● KORTE OEFENING A
Zet alsjeblieft de rijen van de regel met "Balance [294, 978]" tot en met het einde van de rijen om in een CSV met twee kolommen, invoer en uitvoer, met één CSV-regel per rij. Zet elk veld tussen aanhalingstekens en vervang regeleinden door spaties.

● TEKSTFRAGMENT
• • • •
Zijn grootste successen beleefde Kohn als hoofdtrainer bij FC Twente. „De absolute hoofdprijs hebben we jammer genoeg nooit kunnen winnen. We hebben in 1977 wel de beker gepakt, maar de UEFA-Cupfinale verloren we van Borussia Mönchengladbach en ook in de strijd om de landstitel kwamen we steeds net iets tekort. Ten opzichte van Ajax, Feyenoord en PSV misten we net dat laatste stukje professionaliteit.”

In Amsterdam werkte Spitz Kohn met legendarische namen als Johan Cruyff en Louis van Gaal. „Ajax was een club op zich. Als je eenmaal Ajacied bent geweest, gaat dat gevoel nooit meer weg. Ik heb zowel met Cruyff als met Van Gaal altijd prima kunnen werken. Ik wist mijn plaats.”
• • • •
● OPGESOMDE RIJEN
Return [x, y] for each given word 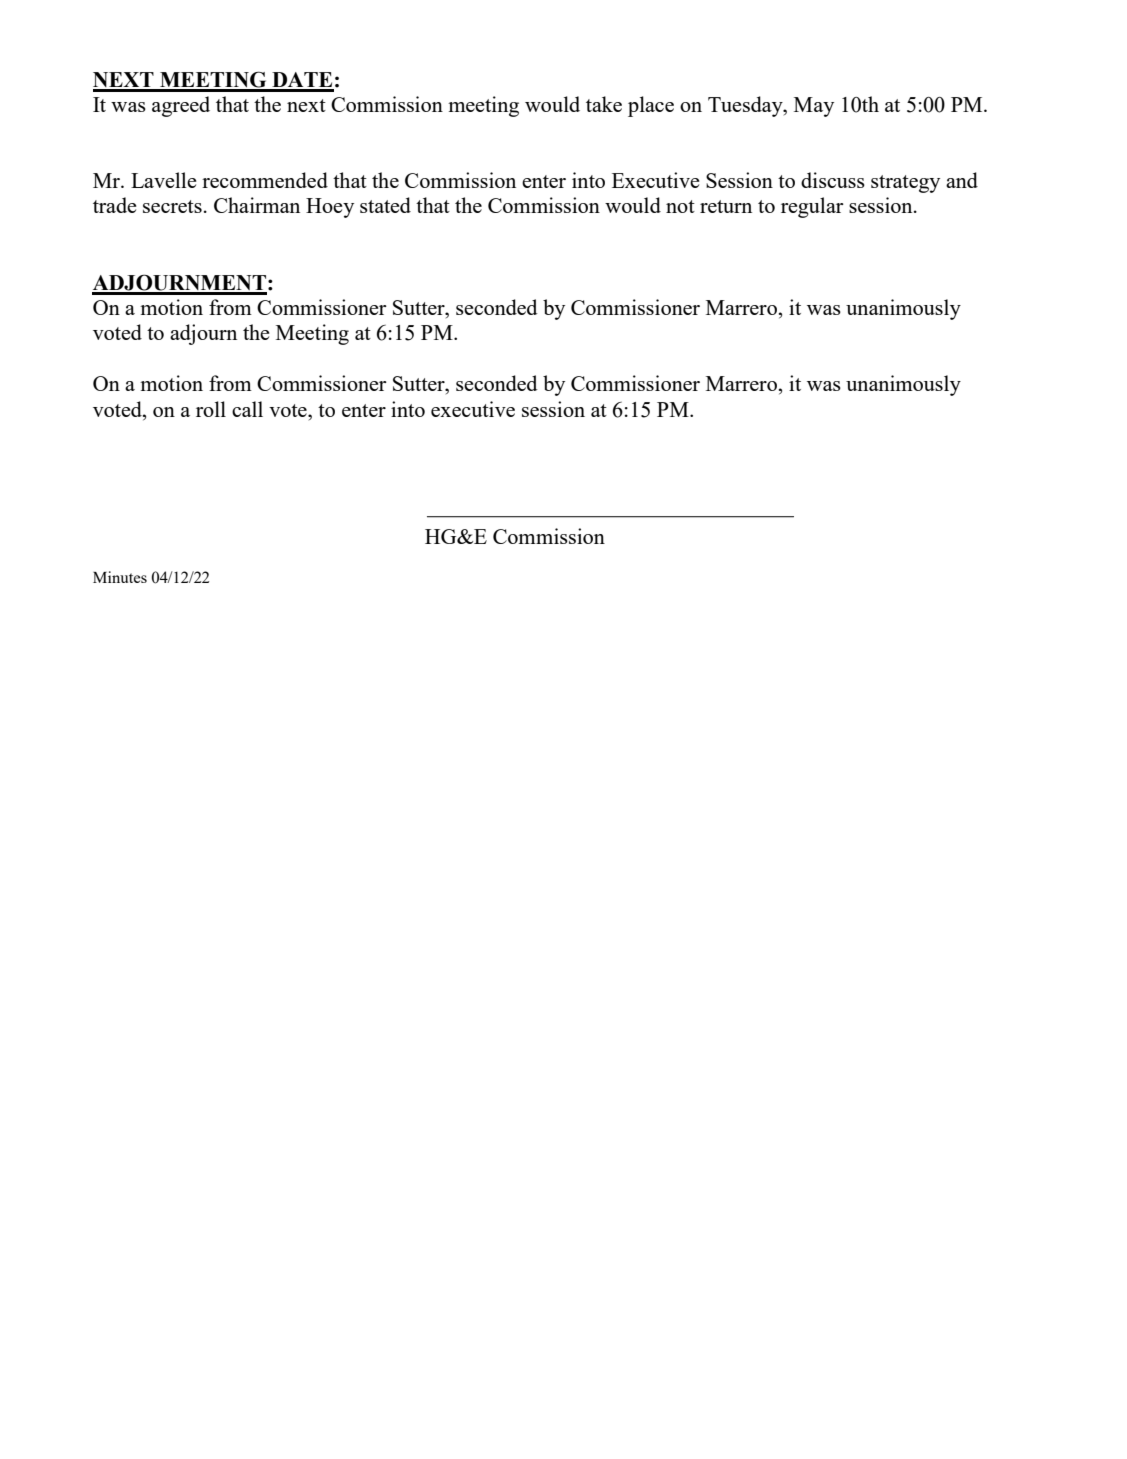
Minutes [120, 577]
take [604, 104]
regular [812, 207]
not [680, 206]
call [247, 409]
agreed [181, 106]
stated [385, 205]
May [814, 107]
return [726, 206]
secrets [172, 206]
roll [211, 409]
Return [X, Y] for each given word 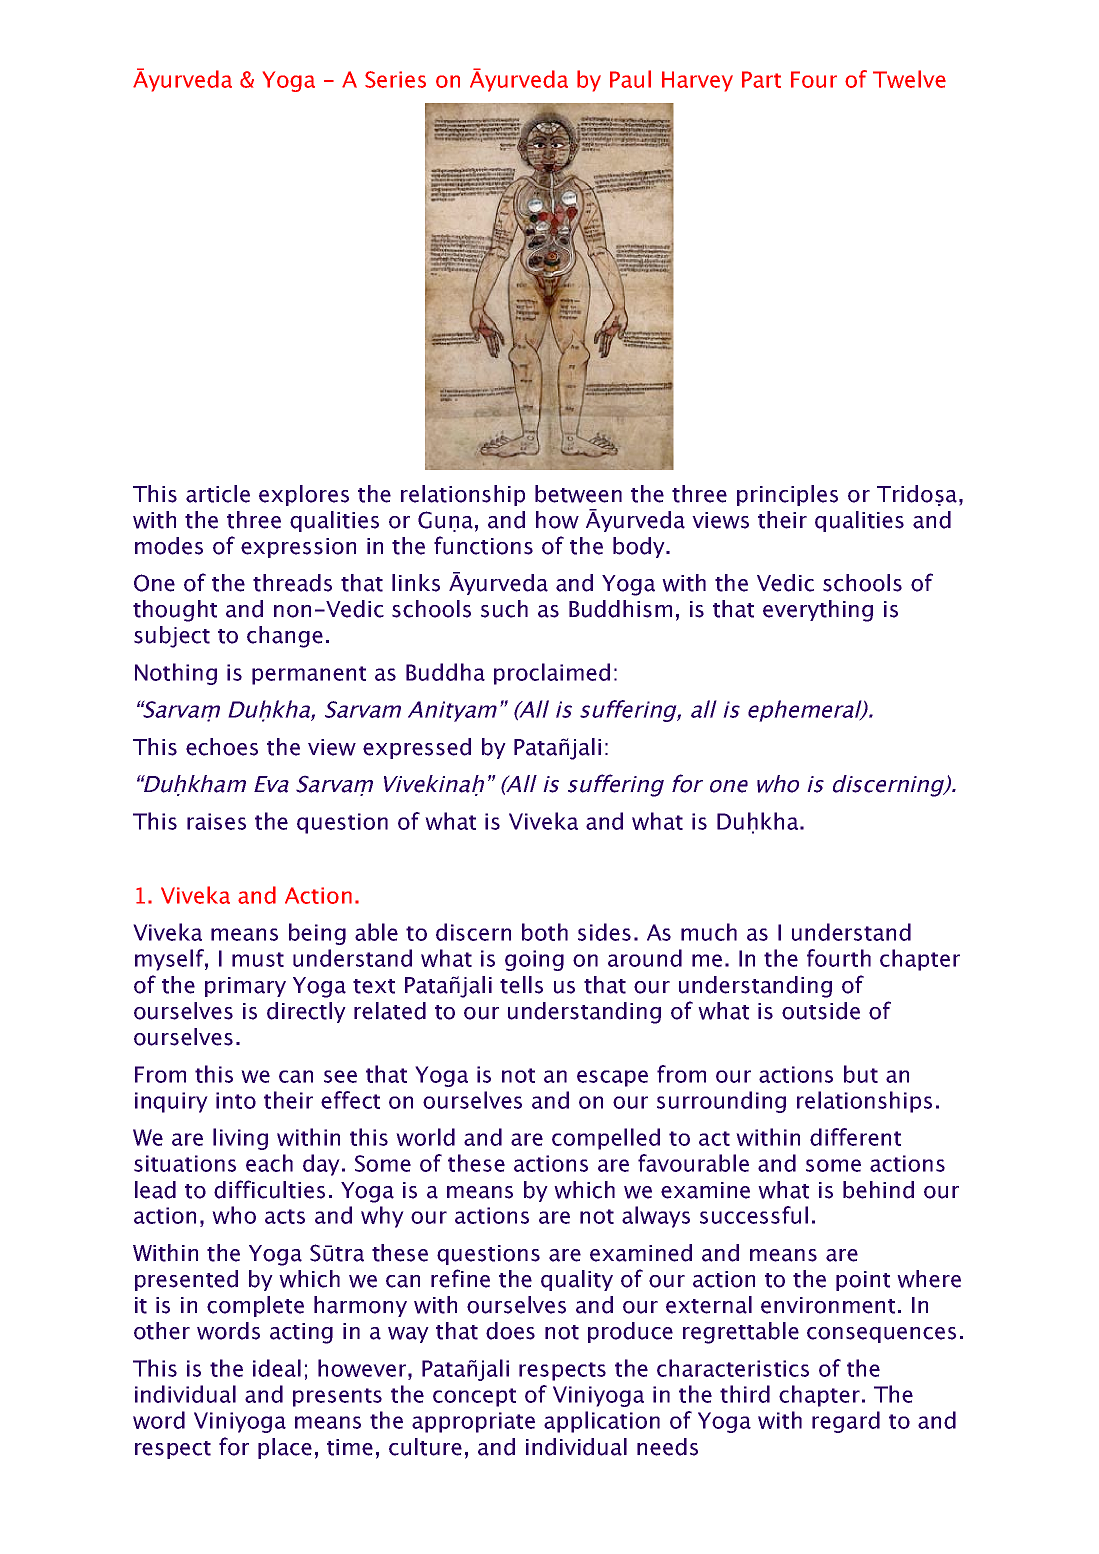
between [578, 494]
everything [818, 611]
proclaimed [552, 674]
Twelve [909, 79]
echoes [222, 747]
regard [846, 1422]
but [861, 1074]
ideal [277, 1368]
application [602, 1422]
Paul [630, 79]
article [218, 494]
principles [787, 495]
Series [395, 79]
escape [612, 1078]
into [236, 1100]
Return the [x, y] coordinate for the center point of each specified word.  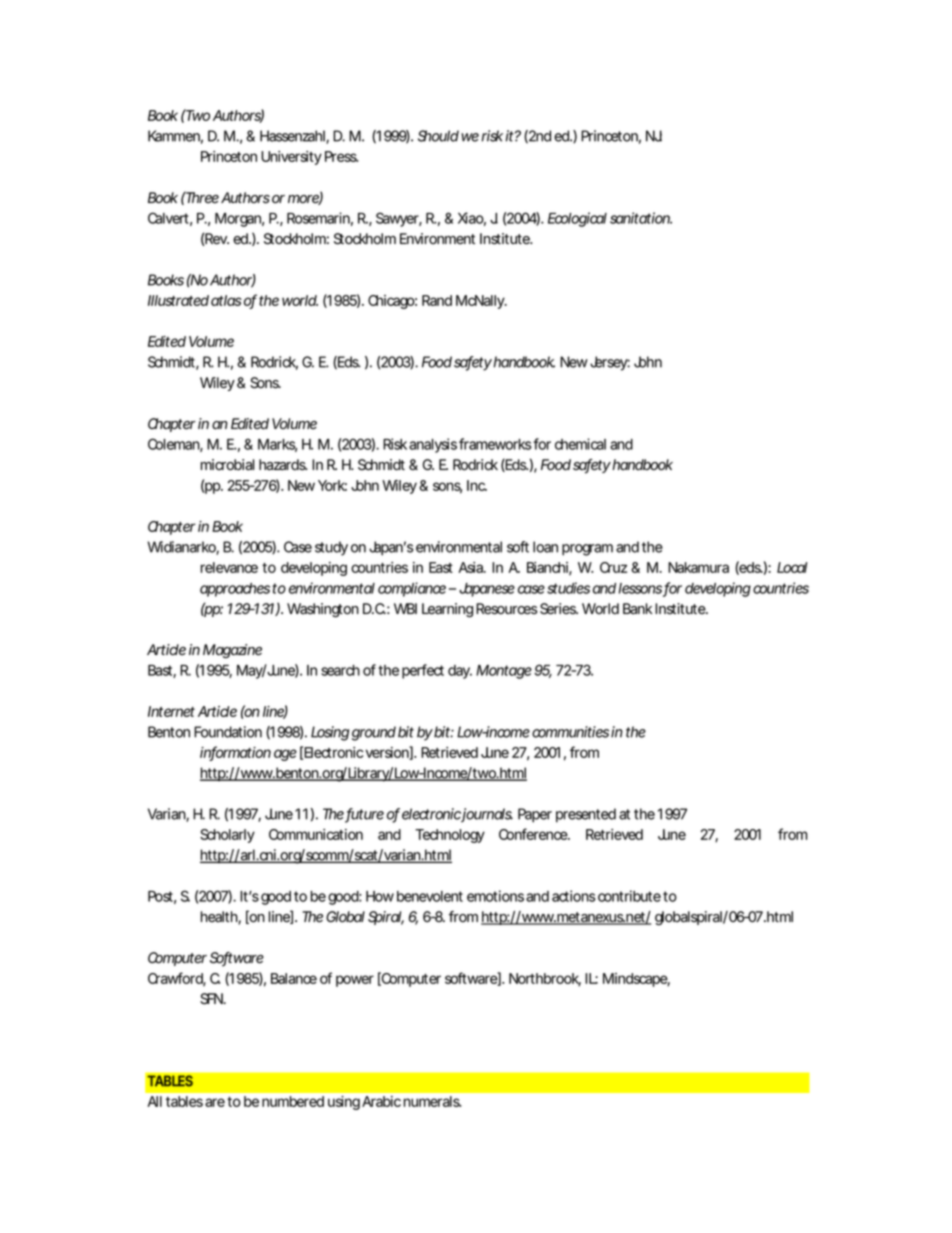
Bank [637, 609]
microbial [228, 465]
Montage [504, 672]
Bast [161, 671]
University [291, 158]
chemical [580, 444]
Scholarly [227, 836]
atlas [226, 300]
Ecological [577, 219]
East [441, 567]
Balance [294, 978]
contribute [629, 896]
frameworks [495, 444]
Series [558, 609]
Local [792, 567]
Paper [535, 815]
• • • •
● KORTE OEFENING B
Schrijf de tekst over Spitz Kohn volledig en woordelijk over.

● ANTWOORD OP OPDRACHT A
invoer,uitvoer
"Balance","[294, 978]"
"contribute","[629, 896]"
"frameworks","[495, 444]"
"Series","[558, 609]"
"Local","[792, 567]"
"Paper","[535, 815]"

● ANTWOORD OP OPDRACHT B
Zijn grootste successen beleefde Kohn als hoofdtrainer bij FC Twente. „De absolute hoofdprijs hebben we jammer genoeg nooit kunnen winnen. We hebben in 1977 wel de beker gepakt, maar de UEFA-Cupfinale verloren we van Borussia Mönchengladbach en ook in de strijd om de landstitel kwamen we steeds net iets tekort. Ten opzichte van Ajax, Feyenoord en PSV misten we net dat laatste stukje professionaliteit.”

In Amsterdam werkte Spitz Kohn met legendarische namen als Johan Cruyff en Louis van Gaal. „Ajax was een club op zich. Als je eenmaal Ajacied bent geweest, gaat dat gevoel nooit meer weg. Ik heb zowel met Cruyff als met Van Gaal altijd prima kunnen werken. Ik wist mijn plaats.”